First, what do I mean by middle class? This would be what used to be called blue and white collar workers. Here is one definition from a small business website

The terms "blue collar" and "white collar" are occupational classifications that distinguish workers who perform manual labor from workers who perform professional jobs. Historically, blue-collar workers wore uniforms, usually blue, and worked in trade occupations. White-collar workers typically wore white, button down shirts. and worked in office settings. Other aspects that distinguish blue-collar and white-collar workers include earnings and education level.

There are differences between these two groups. The office and lower managerial part of the middle class, white collar, have not been affected as much by the generation-long malaise that the statistics say the middle class is experiencing. The office staff does not care where the widget their company sells is made, New Jersey or Taiwan, they just don't care. The worker making the widget obviously does care.  

The obvious solution from the blue collar perspective is tariffs against the lower wage countries.  Trump and Sanders are the only ones talking about this, and the other Republican candidates are opposed to tariffs for ideological reasons. Of course the fact that those who give money in Republican primary elections tend to be of the class that benefits from a lack of tariffs is just a coincidence.  

The ideology advanced by free trade advocates is supported by what was called "comparative advantage," invented by an Englishman 200 years ago. Of course it is again a coincidence that the country that invented it at the time had all the trade advantages. 

What is comparative advantage

Concept in economics that a country should specialize in producing and exporting only those goods and services which it can produce more efficiently (at lower opportunity cost) than other goods and services (which it should import). Comparative advantage results from different endowments of the factors of production (capital, land, labor) entrepreneurial skill, power resources, technology, etc. It therefore follows that free trade is beneficial to all countries, because each can gain if it specializes according to its comparative advantage.

While this is "settled science," I am not at all convinced. First it needs to be pointed out that the playing field between countries is not at all level. I am not talking here about the low wages, although that is a significant factor. A good example is the fact that a modern industrial society's that does not have to properly dispose of its toxins has a much lower cost factor. Health and safety, the lack of worker's compensation, and lower taxes all play a part. Modern economic theory has turned American manufacturing into a wasteland of abandoned factories. 

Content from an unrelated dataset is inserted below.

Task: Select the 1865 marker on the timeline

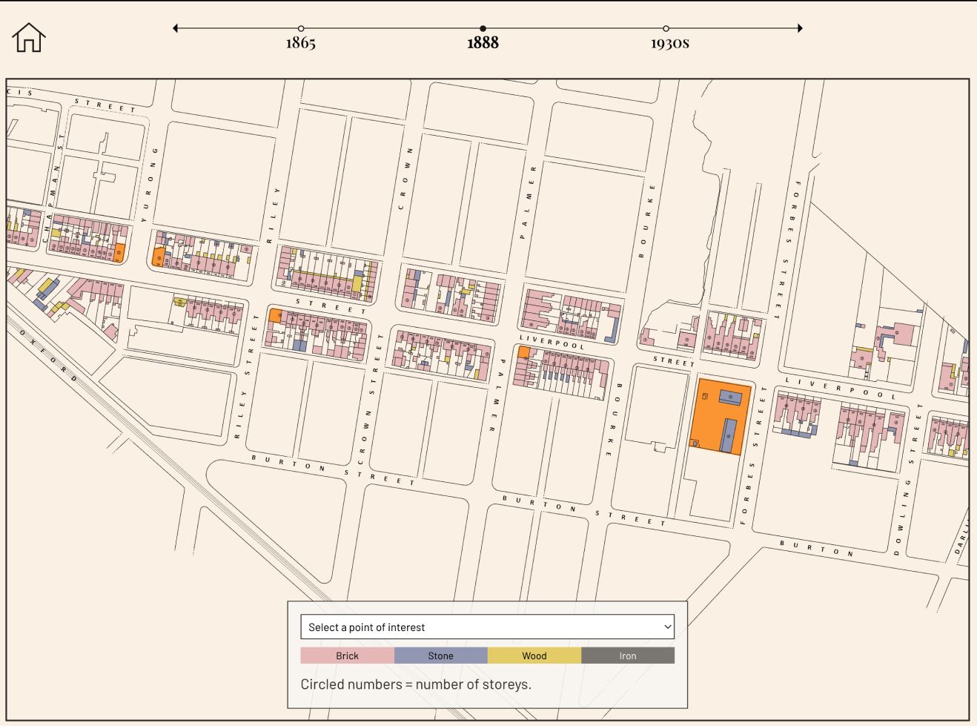Action: [300, 27]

Russia has also learned that relying on others for essential goods leads to economic dependency, and when sanctions are installed, essential products are no longer able to be purchased. We will see how this plays out as Russia implements a policy of import substitution, where domestic goods are used instead of foreign imports. 

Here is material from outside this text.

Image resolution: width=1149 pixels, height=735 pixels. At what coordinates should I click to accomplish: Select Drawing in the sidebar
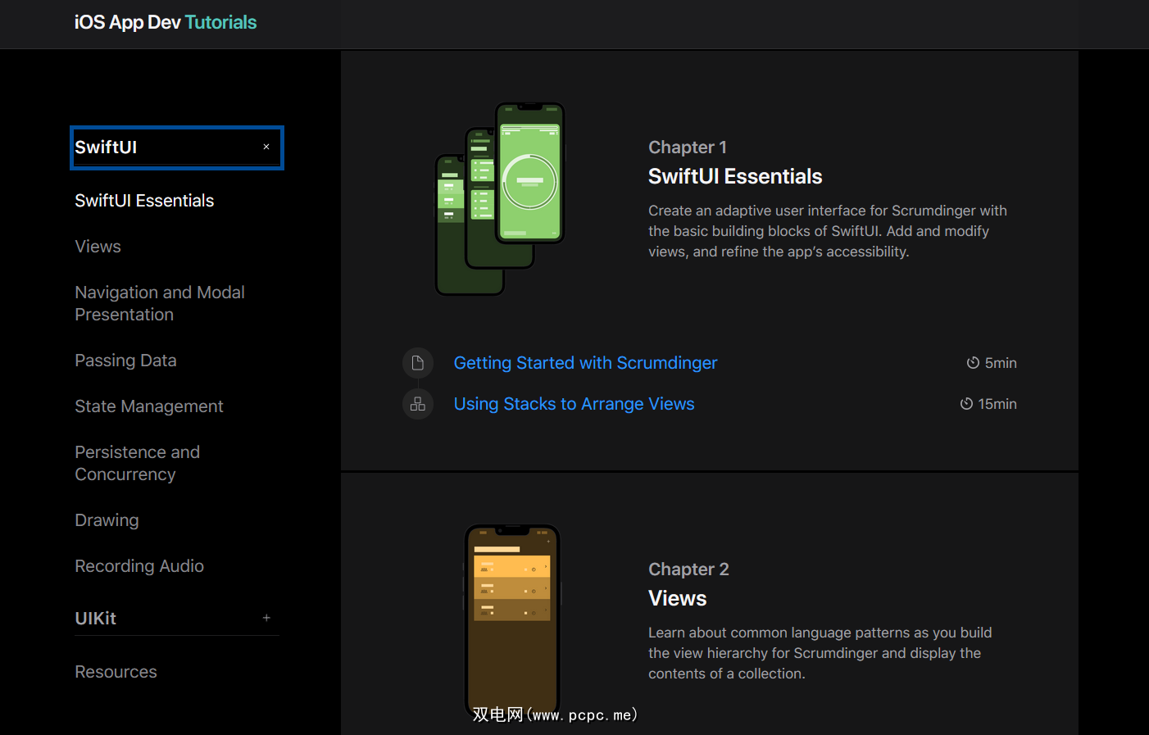click(107, 520)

As for the coming election, the number of people that are hurt by free trade are greater in voting power than those that benefit. It is, of course, just a coincidence that those that are hurt are powerless and those that benefit hold the reins of power. Trump is tapping into the angst of the middle class, and Trump will receive a lot more votes from this angst than anyone realizes. This includes tripling the black vote that Romney received in 2012. Ridiculing this phenomenon as "angry white men," in addition to being inaccurate, has increased the alienation felt by the middle class. 

While I still expect another President Clinton in our future, Trump is being lifted up by real economic trends that the establishment refuses to recognize, or gives lip service to without any intention to act on it.